Sexchatting websites with no registration and no emails or username and no membership
If you use simple email based password resets, without extra checks such as security questions, then all they need to do is recover the password using the email address they now own and they have access to that person's account. So even if you login by username (and not email), you'd be in danger if email addresses are recycled.(You wouldn't consider yourself safe just because no periodic correspondence was sent that revealed the login identifier?At this point though, it would frequently require a tech support call.Depending on the type of system, using email may be a security vulnerability.As long as you do something like this then you should be all set.In the event that something happens and the email address cannot be recovered for lost passwords, I would recommend having some form of email or phone communication for account recovery."keeping track of the old user in system" Open ID and OAuth ..... Even less users to manage for them and it makes migrating in one place easier on a change. I would insist that the backup email address (an additional profile field) is different than the email address they are using for the user.
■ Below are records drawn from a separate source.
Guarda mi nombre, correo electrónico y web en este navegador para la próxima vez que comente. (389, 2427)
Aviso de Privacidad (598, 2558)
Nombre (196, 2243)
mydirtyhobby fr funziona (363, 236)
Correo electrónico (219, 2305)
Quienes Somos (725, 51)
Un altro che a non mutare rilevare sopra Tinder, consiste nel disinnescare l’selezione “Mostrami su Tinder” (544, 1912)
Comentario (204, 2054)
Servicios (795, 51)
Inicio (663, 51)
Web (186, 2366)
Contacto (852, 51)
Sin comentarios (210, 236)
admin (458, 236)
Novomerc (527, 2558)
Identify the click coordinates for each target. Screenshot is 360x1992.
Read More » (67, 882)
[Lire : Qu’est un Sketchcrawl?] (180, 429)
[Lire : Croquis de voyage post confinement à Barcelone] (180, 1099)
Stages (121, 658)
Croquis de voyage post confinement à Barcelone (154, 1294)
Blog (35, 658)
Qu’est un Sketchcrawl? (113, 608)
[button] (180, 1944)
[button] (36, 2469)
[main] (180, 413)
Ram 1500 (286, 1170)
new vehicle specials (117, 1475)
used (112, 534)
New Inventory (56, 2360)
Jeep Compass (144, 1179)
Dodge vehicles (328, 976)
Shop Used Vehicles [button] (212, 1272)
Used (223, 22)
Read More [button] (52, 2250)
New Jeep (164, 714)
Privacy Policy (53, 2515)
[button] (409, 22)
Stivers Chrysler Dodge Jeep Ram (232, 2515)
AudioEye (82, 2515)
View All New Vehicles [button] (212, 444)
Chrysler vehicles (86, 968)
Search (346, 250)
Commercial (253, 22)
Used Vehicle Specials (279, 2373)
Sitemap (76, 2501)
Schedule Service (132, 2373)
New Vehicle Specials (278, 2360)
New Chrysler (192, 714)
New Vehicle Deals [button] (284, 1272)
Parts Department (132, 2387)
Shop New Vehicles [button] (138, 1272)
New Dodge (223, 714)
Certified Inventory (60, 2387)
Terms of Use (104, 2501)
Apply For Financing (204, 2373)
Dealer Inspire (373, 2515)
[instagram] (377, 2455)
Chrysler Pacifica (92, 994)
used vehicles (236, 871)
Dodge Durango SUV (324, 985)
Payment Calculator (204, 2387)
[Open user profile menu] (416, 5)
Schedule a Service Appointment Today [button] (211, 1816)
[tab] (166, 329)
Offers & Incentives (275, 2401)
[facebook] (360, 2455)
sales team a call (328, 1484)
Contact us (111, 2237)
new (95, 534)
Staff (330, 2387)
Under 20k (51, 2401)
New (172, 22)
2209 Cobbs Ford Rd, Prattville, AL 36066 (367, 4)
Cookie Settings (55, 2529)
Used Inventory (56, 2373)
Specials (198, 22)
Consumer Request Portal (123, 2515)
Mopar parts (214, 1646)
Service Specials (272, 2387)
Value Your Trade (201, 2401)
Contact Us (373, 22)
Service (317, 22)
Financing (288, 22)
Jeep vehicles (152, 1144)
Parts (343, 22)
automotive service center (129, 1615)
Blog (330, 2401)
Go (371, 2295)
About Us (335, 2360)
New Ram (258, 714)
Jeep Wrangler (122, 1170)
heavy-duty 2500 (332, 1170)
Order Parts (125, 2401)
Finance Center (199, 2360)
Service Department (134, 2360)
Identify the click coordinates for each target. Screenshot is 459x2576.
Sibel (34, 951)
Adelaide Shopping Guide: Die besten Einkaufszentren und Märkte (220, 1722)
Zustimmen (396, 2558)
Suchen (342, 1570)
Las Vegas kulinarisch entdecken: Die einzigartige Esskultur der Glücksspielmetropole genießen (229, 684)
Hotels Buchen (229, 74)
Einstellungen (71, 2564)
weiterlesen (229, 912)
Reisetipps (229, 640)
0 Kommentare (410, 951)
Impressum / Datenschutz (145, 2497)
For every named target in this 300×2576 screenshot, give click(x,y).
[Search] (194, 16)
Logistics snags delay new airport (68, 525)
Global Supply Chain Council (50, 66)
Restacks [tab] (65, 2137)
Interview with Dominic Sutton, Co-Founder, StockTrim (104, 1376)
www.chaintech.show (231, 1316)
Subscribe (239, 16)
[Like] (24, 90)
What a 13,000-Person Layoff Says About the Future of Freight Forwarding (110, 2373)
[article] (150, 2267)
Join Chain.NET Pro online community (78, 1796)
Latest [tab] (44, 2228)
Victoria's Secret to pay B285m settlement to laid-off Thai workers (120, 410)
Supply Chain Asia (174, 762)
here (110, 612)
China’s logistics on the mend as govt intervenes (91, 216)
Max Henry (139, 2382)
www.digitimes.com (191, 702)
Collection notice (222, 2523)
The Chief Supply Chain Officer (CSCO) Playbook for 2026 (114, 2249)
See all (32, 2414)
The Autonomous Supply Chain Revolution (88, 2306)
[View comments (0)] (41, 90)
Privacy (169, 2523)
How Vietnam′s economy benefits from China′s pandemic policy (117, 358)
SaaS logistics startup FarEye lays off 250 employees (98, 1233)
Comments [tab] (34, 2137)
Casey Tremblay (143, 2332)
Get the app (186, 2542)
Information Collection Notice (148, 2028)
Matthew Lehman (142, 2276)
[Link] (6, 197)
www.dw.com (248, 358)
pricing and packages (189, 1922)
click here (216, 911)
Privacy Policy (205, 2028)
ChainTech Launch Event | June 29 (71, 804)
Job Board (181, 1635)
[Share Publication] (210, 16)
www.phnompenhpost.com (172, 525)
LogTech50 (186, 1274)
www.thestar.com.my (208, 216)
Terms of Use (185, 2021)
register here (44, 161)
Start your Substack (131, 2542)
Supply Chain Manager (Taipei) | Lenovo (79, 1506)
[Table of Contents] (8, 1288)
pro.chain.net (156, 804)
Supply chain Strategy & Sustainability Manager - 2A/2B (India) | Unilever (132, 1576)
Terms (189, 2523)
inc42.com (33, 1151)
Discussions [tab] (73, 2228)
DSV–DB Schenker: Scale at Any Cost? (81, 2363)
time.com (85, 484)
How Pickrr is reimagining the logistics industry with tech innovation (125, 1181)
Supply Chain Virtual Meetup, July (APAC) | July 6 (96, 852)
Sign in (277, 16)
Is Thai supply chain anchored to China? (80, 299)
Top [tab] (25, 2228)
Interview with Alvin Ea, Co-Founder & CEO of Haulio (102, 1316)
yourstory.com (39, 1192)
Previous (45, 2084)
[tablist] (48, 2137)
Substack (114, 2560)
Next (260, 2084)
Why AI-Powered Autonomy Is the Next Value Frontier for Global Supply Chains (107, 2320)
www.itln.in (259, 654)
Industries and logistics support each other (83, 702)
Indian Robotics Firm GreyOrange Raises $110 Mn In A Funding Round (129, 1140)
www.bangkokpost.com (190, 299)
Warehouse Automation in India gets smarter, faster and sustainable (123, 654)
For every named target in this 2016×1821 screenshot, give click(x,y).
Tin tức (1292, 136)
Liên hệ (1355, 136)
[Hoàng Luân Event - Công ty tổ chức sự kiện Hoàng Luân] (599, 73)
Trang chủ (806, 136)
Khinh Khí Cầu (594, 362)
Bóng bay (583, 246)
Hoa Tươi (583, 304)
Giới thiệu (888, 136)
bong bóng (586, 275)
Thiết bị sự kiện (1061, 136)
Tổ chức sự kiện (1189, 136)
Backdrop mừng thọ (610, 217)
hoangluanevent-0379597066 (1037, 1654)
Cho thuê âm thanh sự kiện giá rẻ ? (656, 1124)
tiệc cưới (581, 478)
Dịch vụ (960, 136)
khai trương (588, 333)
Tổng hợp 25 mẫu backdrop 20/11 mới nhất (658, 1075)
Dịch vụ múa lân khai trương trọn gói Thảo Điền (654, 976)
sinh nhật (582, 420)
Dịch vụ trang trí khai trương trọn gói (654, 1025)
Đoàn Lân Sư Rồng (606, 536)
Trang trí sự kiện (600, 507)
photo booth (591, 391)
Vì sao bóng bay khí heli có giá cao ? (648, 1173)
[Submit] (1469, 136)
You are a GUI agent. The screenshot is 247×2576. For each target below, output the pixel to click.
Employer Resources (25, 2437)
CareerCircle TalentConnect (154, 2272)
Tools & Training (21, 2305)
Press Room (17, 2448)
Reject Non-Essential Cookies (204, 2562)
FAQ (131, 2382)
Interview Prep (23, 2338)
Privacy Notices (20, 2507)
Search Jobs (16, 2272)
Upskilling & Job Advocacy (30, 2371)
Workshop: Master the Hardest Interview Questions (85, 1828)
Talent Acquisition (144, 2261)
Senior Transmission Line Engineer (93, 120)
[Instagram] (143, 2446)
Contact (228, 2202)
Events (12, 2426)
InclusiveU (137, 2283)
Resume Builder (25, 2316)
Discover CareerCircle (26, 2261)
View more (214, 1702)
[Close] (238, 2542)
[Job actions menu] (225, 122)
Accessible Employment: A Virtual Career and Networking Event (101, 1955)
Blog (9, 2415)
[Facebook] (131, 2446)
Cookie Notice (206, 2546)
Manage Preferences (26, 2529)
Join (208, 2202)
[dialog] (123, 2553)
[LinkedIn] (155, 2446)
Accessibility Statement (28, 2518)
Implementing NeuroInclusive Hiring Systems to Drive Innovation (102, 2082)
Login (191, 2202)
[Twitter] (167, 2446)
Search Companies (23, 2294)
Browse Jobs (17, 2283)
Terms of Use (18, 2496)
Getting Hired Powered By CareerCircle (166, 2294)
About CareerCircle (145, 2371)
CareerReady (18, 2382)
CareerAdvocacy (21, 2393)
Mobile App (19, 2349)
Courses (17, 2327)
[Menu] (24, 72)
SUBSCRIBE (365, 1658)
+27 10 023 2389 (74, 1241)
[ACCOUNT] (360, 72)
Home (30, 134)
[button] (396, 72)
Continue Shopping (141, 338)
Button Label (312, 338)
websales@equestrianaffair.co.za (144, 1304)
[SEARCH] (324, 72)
If you have ever managed any type of online forum before where users are required to respond to an email to activate their account you will find out quickly that it doesn't slow down spammers at all.In that case any other person may receive periodic correspondence from your organization.This lets the new user know that the previous user of the account used to have a login with your organization. I also have an account with a credit union and they don't use email either but instead use account numbers, which they never recycle. link that sends your username and a reset-password-link.Generally if they have access to the username that will probably have access to the email address as well because access to the username usually requires some database accessibility.If they have access to the database they have access to more then just the username. CON: It's one less insulating layer between the user and spammers.